L’Ilva di Taranto ha chiesto due anni di cassa integrazione straordinaria per ristrutturazione per circa 6.500 dipendenti. A renderlo noto sono stati i sindacati dello stabilimento pugliese, che ricordano come la cassa partirà nel corso del mese di marzo, e come la recente iniziativa sia parte integrante dell’attuazione degli obblighi di bonifica ambientale previsti dall’Autorizzazione integrata ambientale. Ad esser coinvolti dalla cassa – ricordava un comunicato Reuters – 957 impiegati nella produzione ghisa, 940 addetti ad acciaieria, 1.574 laminazione, 607 tubi e rivestimento, 1.249 servizi di staff, 1.070 manutenzione.
Nessuna novità – almeno per il momento – per gli altri 4.000 dipendenti di dello stabilimento, che dovrebbero continuare a lavorare con le stesse indicazioni (vedi anche Cassa integrazione gennaio 2013 in forte crescita).
In una nota diramata alla stampa, l’Ilva ricorda come “il piano di ristrutturazione aziendale presentato dalla società prevede anche la chiusura di alcune linee produttive, in particolare dell’altoforno 1, già chiuso, e dell’altoforno 5. Con tale richiesta, l’azienda conferma l’impegno previsto dall’Autorizzazione integrata ambientale”.
Meno ottimista il segretario generale della Uilm, Rocco Palombella che – riportava ancora il comunicato Reuters – ha definito drammatici i numeri esposti. “Adesso si aprirà la trattativa sindacale per attenuare la cifra per la rotazione, la formazione e eventuali contratti di solidarietà. Sono numeri che prevedono per due anni lacrime e sangue ma è anche vero che investimenti per la bonifica significano anche che l‘Ilva non chiuderà e quindi tra due anni ci sarà nuovo lavoro” – ha poi aggiunto il sindacalista che, pertanto, guarda al futuro con maggiore soddisfazione, grazie ai 2,5 miliardi di euro per la ristrutturazione, e l’assenza di esuberi alla fine del biennio.

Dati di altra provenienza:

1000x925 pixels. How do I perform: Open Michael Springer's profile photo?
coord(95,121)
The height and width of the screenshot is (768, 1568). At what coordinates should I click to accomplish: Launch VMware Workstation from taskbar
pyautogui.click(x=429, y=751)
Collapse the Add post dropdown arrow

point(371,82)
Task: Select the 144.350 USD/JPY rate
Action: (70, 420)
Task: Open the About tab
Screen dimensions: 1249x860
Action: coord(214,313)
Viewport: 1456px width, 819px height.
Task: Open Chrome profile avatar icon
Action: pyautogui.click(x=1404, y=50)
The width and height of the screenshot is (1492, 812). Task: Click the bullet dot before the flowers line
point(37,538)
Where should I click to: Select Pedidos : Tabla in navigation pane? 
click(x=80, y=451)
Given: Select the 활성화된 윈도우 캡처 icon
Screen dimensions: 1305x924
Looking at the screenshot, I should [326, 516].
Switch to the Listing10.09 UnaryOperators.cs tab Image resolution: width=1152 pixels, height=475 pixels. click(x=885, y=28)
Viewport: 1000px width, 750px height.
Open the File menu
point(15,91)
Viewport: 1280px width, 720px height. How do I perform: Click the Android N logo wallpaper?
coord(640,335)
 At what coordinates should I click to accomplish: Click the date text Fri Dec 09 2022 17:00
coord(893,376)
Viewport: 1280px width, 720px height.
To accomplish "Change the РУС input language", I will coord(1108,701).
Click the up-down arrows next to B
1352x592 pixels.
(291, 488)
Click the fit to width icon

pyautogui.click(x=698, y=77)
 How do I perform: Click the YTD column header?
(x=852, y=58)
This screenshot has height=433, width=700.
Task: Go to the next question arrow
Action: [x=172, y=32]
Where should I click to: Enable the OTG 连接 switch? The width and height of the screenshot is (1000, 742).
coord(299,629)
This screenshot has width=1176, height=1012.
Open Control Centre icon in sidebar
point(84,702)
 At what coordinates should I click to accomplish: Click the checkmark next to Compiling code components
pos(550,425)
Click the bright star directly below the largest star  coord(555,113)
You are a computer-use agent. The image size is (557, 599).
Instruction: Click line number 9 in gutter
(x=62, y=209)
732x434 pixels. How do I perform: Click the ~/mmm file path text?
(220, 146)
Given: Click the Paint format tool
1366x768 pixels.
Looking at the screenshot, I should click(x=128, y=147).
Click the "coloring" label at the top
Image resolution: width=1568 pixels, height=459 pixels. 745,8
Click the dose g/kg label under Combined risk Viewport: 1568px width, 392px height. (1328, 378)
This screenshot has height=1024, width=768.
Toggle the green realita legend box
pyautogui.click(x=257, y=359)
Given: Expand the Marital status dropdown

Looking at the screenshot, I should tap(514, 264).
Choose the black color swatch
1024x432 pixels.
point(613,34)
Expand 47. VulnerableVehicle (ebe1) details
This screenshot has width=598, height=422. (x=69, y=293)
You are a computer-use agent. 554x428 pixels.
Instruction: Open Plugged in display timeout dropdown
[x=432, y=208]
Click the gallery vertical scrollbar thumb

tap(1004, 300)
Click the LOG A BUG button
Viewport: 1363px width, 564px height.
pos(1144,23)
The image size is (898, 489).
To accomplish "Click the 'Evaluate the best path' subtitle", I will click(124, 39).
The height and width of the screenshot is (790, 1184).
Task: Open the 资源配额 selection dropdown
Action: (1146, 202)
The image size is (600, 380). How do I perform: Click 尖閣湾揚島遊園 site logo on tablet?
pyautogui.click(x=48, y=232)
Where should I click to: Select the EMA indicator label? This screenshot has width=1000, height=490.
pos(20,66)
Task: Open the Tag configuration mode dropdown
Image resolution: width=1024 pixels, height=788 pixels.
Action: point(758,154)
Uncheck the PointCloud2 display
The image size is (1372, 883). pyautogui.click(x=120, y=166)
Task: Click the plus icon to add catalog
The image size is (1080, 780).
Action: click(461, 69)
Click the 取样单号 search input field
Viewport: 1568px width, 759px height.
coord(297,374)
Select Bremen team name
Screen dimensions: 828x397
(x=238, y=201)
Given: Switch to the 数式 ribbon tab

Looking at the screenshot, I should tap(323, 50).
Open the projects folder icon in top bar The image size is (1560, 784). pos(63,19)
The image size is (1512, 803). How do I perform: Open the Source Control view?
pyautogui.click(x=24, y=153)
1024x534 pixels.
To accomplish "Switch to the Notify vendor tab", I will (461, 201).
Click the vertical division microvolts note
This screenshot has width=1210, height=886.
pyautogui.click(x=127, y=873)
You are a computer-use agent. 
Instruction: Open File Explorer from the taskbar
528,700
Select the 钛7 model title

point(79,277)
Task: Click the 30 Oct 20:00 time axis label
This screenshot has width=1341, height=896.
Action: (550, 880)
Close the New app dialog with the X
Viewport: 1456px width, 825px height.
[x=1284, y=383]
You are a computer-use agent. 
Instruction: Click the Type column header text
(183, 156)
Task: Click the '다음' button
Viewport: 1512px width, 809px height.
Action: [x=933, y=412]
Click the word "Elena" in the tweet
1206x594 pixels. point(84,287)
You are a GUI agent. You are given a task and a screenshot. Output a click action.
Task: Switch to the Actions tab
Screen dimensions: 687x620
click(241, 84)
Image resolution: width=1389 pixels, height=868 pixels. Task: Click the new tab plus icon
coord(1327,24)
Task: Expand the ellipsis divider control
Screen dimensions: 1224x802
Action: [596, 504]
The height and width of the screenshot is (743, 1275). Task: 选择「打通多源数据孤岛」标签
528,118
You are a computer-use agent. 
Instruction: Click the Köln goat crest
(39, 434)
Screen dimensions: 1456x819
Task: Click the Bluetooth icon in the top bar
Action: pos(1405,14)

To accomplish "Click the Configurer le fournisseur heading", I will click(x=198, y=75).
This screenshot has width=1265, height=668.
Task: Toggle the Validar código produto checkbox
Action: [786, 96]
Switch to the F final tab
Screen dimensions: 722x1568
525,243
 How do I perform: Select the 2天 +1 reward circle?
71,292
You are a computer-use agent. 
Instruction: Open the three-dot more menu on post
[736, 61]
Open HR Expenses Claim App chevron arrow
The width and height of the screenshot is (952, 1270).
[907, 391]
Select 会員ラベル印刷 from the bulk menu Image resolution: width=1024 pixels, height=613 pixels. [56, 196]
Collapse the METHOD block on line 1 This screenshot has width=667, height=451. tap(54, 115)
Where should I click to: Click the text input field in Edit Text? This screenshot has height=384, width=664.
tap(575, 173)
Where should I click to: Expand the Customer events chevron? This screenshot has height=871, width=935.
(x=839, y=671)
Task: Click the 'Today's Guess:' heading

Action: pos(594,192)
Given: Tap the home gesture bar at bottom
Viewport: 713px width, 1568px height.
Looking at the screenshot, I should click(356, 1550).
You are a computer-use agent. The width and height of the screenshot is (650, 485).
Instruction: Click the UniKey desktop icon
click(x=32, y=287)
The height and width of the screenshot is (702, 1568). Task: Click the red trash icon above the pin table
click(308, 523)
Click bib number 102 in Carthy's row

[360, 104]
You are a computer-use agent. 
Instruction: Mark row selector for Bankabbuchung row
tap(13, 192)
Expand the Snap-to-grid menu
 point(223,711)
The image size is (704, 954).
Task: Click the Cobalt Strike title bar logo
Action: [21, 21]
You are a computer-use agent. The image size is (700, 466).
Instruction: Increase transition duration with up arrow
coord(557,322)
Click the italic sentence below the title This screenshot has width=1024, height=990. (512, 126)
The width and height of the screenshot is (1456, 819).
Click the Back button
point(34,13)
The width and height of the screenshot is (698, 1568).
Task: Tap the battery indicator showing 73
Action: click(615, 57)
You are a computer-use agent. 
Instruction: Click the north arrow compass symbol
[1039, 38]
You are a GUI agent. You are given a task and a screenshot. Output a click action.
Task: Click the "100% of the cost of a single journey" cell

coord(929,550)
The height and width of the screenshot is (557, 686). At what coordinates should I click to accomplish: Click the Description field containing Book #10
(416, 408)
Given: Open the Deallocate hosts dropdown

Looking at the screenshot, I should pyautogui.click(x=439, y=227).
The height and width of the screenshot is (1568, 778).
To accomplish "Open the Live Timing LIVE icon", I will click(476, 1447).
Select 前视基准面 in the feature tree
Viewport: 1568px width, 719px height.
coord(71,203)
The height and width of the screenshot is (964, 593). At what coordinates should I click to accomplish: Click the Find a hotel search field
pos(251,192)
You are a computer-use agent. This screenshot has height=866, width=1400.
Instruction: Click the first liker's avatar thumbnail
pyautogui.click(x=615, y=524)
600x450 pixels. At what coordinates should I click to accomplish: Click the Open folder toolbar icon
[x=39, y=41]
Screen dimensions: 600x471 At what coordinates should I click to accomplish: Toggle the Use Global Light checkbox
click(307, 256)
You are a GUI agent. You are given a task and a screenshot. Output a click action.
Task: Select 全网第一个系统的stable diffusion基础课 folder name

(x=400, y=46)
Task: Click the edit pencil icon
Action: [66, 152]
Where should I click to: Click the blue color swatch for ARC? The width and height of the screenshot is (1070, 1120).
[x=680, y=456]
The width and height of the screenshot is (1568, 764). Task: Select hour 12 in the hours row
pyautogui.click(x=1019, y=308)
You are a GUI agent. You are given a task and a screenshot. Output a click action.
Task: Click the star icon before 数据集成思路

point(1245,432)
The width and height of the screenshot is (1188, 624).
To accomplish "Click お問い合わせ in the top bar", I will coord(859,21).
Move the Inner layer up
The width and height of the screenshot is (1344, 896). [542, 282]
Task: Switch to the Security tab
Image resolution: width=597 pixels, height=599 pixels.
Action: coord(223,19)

Per quanto infine concerne le vicende giudiziarie, la magistratura tarantina ha indagato gli ex amministratori Ilva per disastro ambientale e, in tale ambito, aveva disposto il sequestro giudiziario degli impianti. Il decreto varato del governo ha invece riassegnato la gestione degli altoforni all’azienda, a condizione che vengano rispettate le norme anti inquinamento, sotto la vigilanza di un soggetto garante (vedi anche La cassa integrazione per i lavoratori di Italcementi).